STATED GOAL »
Rewrite these rows with every occurrence of "How do I perform" substituted by "How can I carry out", leaving everything else unchanged.

PROVIDED RECORDS »
(begin)

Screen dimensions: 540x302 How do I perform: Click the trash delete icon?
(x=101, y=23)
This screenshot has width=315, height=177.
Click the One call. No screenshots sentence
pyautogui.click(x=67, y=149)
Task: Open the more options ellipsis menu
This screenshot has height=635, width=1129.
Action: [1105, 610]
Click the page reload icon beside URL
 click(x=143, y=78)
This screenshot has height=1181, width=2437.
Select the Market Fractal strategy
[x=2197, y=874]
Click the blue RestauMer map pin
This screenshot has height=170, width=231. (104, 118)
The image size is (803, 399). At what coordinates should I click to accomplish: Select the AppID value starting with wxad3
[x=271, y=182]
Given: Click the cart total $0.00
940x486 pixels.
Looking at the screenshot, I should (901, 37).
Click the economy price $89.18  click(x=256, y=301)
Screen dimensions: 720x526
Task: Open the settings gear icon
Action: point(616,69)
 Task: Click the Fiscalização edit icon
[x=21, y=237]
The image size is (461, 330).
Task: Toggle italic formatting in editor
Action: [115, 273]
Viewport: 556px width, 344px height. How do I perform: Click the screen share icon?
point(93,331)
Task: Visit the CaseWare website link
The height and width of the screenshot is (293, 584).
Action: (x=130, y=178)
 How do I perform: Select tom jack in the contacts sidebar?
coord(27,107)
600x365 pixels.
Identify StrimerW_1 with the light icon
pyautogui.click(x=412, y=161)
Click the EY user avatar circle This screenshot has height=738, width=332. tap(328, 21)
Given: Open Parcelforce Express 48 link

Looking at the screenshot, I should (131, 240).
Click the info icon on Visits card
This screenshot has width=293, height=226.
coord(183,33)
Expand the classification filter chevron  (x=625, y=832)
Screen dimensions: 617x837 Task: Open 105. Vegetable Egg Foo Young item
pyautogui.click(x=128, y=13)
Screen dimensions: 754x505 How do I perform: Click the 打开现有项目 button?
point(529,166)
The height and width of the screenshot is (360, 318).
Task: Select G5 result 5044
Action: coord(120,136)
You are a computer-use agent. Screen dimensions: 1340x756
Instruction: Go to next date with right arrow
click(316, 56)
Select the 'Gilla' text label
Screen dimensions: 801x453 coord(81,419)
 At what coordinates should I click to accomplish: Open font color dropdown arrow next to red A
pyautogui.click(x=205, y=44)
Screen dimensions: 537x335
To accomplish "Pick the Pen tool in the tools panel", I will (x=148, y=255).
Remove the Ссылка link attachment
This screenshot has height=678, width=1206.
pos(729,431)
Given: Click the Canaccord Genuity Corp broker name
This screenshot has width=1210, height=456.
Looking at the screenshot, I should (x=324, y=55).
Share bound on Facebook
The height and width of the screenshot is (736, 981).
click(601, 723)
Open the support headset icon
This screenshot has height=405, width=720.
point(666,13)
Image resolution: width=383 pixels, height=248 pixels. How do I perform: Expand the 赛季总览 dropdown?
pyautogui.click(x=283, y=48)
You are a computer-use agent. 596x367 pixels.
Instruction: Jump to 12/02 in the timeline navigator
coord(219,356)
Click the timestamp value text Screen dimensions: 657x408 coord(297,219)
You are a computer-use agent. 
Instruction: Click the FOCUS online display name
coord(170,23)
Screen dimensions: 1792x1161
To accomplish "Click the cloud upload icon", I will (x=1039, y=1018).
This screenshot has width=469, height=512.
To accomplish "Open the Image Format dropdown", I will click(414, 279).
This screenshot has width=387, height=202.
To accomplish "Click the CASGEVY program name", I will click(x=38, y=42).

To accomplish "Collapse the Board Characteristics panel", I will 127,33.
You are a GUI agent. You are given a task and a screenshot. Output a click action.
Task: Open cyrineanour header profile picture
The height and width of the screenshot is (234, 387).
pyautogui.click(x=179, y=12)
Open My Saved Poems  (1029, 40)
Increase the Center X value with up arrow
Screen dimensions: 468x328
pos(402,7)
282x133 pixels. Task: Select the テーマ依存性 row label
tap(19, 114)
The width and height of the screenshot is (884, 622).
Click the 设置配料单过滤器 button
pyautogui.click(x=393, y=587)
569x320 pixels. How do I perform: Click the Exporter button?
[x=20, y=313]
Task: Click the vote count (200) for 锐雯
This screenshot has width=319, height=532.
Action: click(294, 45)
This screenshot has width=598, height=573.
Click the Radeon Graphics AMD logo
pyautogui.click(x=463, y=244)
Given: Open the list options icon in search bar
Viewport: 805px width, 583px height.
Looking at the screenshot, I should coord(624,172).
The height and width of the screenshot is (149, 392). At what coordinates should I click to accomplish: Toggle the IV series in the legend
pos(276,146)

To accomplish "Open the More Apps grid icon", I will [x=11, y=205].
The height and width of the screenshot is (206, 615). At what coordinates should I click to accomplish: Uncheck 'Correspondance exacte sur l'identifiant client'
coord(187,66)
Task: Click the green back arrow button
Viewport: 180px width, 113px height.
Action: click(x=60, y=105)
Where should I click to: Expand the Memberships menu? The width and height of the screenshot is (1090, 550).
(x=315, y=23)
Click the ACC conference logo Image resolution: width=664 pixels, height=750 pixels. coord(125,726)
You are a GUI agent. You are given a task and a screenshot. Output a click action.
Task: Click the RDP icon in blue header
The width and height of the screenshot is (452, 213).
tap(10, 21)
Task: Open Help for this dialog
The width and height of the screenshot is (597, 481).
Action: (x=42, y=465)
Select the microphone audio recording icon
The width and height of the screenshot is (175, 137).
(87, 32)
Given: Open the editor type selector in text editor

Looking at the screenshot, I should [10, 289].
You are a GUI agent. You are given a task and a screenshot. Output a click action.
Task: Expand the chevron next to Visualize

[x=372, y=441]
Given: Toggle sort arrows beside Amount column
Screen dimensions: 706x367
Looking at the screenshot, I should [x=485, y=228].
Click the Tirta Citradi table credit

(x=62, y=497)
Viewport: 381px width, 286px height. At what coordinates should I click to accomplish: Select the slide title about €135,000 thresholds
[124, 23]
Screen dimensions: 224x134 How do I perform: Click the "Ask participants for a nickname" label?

(end)

CORRECT RESULT »
Screen dimensions: 540x302 How can I carry out: Click the trash delete icon?
(x=101, y=23)
This screenshot has width=315, height=177.
Click the One call. No screenshots sentence
pyautogui.click(x=67, y=149)
Task: Open the more options ellipsis menu
This screenshot has height=635, width=1129.
Action: [1105, 610]
Click the page reload icon beside URL
 click(x=143, y=78)
This screenshot has height=1181, width=2437.
Select the Market Fractal strategy
[x=2197, y=874]
Click the blue RestauMer map pin
This screenshot has height=170, width=231. (104, 118)
The image size is (803, 399). At what coordinates should I click to accomplish: Select the AppID value starting with wxad3
[x=271, y=182]
Given: Click the cart total $0.00
940x486 pixels.
Looking at the screenshot, I should (901, 37).
Click the economy price $89.18  click(x=256, y=301)
Screen dimensions: 720x526
Task: Open the settings gear icon
Action: point(616,69)
 Task: Click the Fiscalização edit icon
[x=21, y=237]
The image size is (461, 330).
Task: Toggle italic formatting in editor
Action: [115, 273]
Viewport: 556px width, 344px height. How can I carry out: Click the screen share icon?
point(93,331)
Task: Visit the CaseWare website link
The height and width of the screenshot is (293, 584).
Action: (x=130, y=178)
 How can I carry out: Select tom jack in the contacts sidebar?
coord(27,107)
600x365 pixels.
Identify StrimerW_1 with the light icon
pyautogui.click(x=412, y=161)
Click the EY user avatar circle This screenshot has height=738, width=332. tap(328, 21)
Given: Open Parcelforce Express 48 link

Looking at the screenshot, I should (131, 240).
Click the info icon on Visits card
This screenshot has width=293, height=226.
coord(183,33)
Expand the classification filter chevron  (x=625, y=832)
Screen dimensions: 617x837 Task: Open 105. Vegetable Egg Foo Young item
pyautogui.click(x=128, y=13)
Screen dimensions: 754x505 How can I carry out: Click the 打开现有项目 button?
point(529,166)
The height and width of the screenshot is (360, 318).
Task: Select G5 result 5044
Action: coord(120,136)
You are a computer-use agent. Screen dimensions: 1340x756
Instruction: Go to next date with right arrow
click(316, 56)
Select the 'Gilla' text label
Screen dimensions: 801x453 coord(81,419)
 At what coordinates should I click to accomplish: Open font color dropdown arrow next to red A
pyautogui.click(x=205, y=44)
Screen dimensions: 537x335
To accomplish "Pick the Pen tool in the tools panel", I will (x=148, y=255).
Remove the Ссылка link attachment
This screenshot has height=678, width=1206.
pos(729,431)
Given: Click the Canaccord Genuity Corp broker name
This screenshot has width=1210, height=456.
Looking at the screenshot, I should (x=324, y=55).
Share bound on Facebook
The height and width of the screenshot is (736, 981).
click(601, 723)
Open the support headset icon
This screenshot has height=405, width=720.
point(666,13)
Image resolution: width=383 pixels, height=248 pixels. How can I carry out: Expand the 赛季总览 dropdown?
pyautogui.click(x=283, y=48)
You are a computer-use agent. 596x367 pixels.
Instruction: Jump to 12/02 in the timeline navigator
coord(219,356)
Click the timestamp value text Screen dimensions: 657x408 coord(297,219)
You are a computer-use agent. 
Instruction: Click the FOCUS online display name
coord(170,23)
Screen dimensions: 1792x1161
To accomplish "Click the cloud upload icon", I will (x=1039, y=1018).
This screenshot has width=469, height=512.
To accomplish "Open the Image Format dropdown", I will click(414, 279).
This screenshot has width=387, height=202.
To accomplish "Click the CASGEVY program name", I will click(x=38, y=42).

To accomplish "Collapse the Board Characteristics panel", I will 127,33.
You are a GUI agent. You are given a task and a screenshot. Output a click action.
Task: Open cyrineanour header profile picture
The height and width of the screenshot is (234, 387).
pyautogui.click(x=179, y=12)
Open My Saved Poems  (1029, 40)
Increase the Center X value with up arrow
Screen dimensions: 468x328
pos(402,7)
282x133 pixels. Task: Select the テーマ依存性 row label
tap(19, 114)
The width and height of the screenshot is (884, 622).
Click the 设置配料单过滤器 button
pyautogui.click(x=393, y=587)
569x320 pixels. How can I carry out: Click the Exporter button?
[x=20, y=313]
Task: Click the vote count (200) for 锐雯
This screenshot has width=319, height=532.
Action: click(294, 45)
This screenshot has width=598, height=573.
Click the Radeon Graphics AMD logo
pyautogui.click(x=463, y=244)
Given: Open the list options icon in search bar
Viewport: 805px width, 583px height.
Looking at the screenshot, I should coord(624,172).
The height and width of the screenshot is (149, 392). At what coordinates should I click to accomplish: Toggle the IV series in the legend
pos(276,146)

To accomplish "Open the More Apps grid icon", I will [x=11, y=205].
The height and width of the screenshot is (206, 615). At what coordinates should I click to accomplish: Uncheck 'Correspondance exacte sur l'identifiant client'
coord(187,66)
Task: Click the green back arrow button
Viewport: 180px width, 113px height.
Action: click(x=60, y=105)
Where should I click to: Expand the Memberships menu? The width and height of the screenshot is (1090, 550).
(x=315, y=23)
Click the ACC conference logo Image resolution: width=664 pixels, height=750 pixels. coord(125,726)
You are a GUI agent. You are given a task and a screenshot. Output a click action.
Task: Click the RDP icon in blue header
The width and height of the screenshot is (452, 213).
tap(10, 21)
Task: Open Help for this dialog
The width and height of the screenshot is (597, 481).
Action: (x=42, y=465)
Select the microphone audio recording icon
The width and height of the screenshot is (175, 137).
(87, 32)
Given: Open the editor type selector in text editor

Looking at the screenshot, I should [10, 289].
You are a GUI agent. You are given a task and a screenshot. Output a click action.
Task: Expand the chevron next to Visualize

[x=372, y=441]
Given: Toggle sort arrows beside Amount column
Screen dimensions: 706x367
Looking at the screenshot, I should [x=485, y=228].
Click the Tirta Citradi table credit

(x=62, y=497)
Viewport: 381px width, 286px height. At what coordinates should I click to accomplish: Select the slide title about €135,000 thresholds
[124, 23]
Screen dimensions: 224x134 How can I carry out: Click the "Ask participants for a nickname" label?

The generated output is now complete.